TASK PROMPT:
Transcribe exactly the line in which "Screen dimensions: 688x375" occurs, plus every line that comes after it up to the end of the entries.

━━ THE DATA ━━

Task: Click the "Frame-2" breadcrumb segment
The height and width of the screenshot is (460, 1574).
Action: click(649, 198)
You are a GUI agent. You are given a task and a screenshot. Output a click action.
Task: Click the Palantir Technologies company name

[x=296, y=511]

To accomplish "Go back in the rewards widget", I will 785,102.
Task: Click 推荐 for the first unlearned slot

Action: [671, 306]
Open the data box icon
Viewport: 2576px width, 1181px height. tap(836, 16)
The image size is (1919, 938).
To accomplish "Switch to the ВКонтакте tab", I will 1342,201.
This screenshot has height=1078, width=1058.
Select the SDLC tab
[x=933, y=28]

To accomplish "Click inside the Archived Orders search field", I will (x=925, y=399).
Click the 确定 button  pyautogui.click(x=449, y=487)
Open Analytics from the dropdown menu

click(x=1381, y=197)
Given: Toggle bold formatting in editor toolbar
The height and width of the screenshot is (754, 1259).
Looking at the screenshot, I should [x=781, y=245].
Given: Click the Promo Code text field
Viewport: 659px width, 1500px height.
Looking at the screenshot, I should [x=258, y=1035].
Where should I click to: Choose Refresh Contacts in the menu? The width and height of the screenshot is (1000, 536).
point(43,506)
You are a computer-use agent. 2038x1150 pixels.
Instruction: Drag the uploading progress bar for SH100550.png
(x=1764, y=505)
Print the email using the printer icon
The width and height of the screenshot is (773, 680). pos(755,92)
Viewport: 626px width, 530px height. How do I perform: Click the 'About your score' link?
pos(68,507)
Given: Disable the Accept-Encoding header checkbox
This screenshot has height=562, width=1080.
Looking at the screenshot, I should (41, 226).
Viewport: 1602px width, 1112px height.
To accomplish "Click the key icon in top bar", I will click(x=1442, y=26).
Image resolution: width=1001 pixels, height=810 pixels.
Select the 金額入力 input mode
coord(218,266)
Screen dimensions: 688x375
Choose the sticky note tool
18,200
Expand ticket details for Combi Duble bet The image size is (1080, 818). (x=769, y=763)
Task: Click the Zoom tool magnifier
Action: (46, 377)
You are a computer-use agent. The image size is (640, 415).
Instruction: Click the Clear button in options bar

━━━

RESULT FOR THIS TASK:
Screen dimensions: 688x375
Choose the sticky note tool
18,200
Expand ticket details for Combi Duble bet The image size is (1080, 818). (x=769, y=763)
Task: Click the Zoom tool magnifier
Action: (46, 377)
You are a computer-use agent. The image size is (640, 415).
Instruction: Click the Clear button in options bar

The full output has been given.